One of the reasons why the BJP lost the recent Bihar assembly elections is because of the soaring prices of pulses that touched Rs 200 per kg. Rightly, the government has now thought of creating a buffer now for pulses. The agriculture ministry has decided to create a buffer of 50,000 tonnes of pulses using the market stabilisation fund. The new crop start coming into the market from January and government would create the buffer initially through imported pulses. It will start in January with the import of 10,000 tonnes. 

This makes sense as when India imports huge quantity during a shortage, global prices of pulses soar as it happened recently. The prices of imported pulses, which was around $700 per tonne in August rose to $1900 a tonne in October when India imported huge quantity to meet the shortfall to stabilise prices. Another problem with pulses is not many countries produce pulses apart from India. It is produced only in Myanmar and certain varieties like chickpea in Australia and Canada. Therefore, imported pulses are not available that easily.

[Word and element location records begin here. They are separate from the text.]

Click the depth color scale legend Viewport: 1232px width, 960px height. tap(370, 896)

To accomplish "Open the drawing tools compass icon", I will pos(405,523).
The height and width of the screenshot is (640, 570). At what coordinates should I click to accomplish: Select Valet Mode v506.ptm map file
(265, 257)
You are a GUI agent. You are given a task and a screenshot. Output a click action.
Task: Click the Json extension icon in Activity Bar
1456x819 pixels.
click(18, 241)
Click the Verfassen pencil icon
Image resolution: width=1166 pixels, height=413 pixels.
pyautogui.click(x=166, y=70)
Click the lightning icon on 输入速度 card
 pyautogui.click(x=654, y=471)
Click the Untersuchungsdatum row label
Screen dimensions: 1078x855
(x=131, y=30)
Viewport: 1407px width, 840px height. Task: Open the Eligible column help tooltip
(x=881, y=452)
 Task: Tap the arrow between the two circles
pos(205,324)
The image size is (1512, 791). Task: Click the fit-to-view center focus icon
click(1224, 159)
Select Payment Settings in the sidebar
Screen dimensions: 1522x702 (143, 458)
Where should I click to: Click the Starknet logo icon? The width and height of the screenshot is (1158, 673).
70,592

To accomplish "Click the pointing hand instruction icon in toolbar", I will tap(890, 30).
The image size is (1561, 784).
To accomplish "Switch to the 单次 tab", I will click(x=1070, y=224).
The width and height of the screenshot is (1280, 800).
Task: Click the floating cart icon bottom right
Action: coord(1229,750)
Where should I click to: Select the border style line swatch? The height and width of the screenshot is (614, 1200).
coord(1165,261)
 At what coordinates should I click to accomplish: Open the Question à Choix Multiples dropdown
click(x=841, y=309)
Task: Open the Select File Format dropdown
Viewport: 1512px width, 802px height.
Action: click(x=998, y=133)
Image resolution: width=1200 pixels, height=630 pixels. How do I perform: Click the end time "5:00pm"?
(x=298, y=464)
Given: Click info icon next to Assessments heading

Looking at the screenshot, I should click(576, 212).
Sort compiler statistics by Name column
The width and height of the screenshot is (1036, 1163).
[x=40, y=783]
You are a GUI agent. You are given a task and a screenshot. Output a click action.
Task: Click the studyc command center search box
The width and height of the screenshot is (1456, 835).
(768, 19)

As a permanent solution, India needs to encourage Indian farmers to produce more pulses on a mission mode shifting some of the surplus rice and wheat production to pulses through incentives like higher MSP and so on. Also, private Indian businessmen could buy a huge quantity of land in Africa, particularly East Africa which is conducive for growing pulses. The quantity produced there could be brought to India to create a much-needed buffer bringing about price stability. President Pranab Mukherjee gave some incentives for increasing pulses production in Eastern India when he was Finance Minister. That did help in marginally increasing pulses production in subsequent years but, unfortunately, that programme has apparently not been sustained and expanded. 

There is also scope for increasing the yield of pulses in the country as it is usually grown only in the arid region. If it is grown in irrigated area, the yield automatically increases, but farmers prefer to grow rice and wheat as they ensure remunerative prices. The government should, therefore, come out with some incentives to farmers to shift to pulses cultivation in irrigated land as well.

Rating agency CRISIL has said in a recent report that there is a clear pattern of a spike in pulses inflation every third year, though this year the peak is higher than the last two peaks, with wholesale price index (WPI)-based inflation already crossing 34 percent average so far.

It said this year’s spike can be explained by supply-side shocks, mainly from deficient monsoon and higher global prices, while various other factors – such as drought and delayed rains, high growth, the shift toward protein consumption and demand pushed up by higher rural wages due to NREGA – can explain the previous spikes.

However, pulses are grown in all seasons, Rabi and Kharif. The shorter variety is grown during the intermediate season and thereby there is a three crop every year. But in India it is mostly a Rabi crop and four states, Madhya Pradesh, Maharashtra, Rajasthan and Uttar Pradesh account for 70 percent of the production. But pulses are grown in most parts of the country in smaller quantity.

The CRISIL report noted that while food prices were the biggest contributor to the decline in the consumer price inflation (CPI), pulses inflation had seen the sharpest spike in a decade. The CPI and WPI inflation for pulses was 42.2 per cent and 53 per cent, respectively, in October.

These statistics reveal more than what they hide. It is certainly a wake-up call for the government to act. But the question is will the government possess the political will as price manipulations benefit traders and political parties to the detriment of common man. Anyway, the Narendra Modi government has made a start by deciding to create a buffer of pulses and one only hopes it is carried forward to bring about price stability. It would augur well for the common man if onion problem too is tackled on a permanent basis.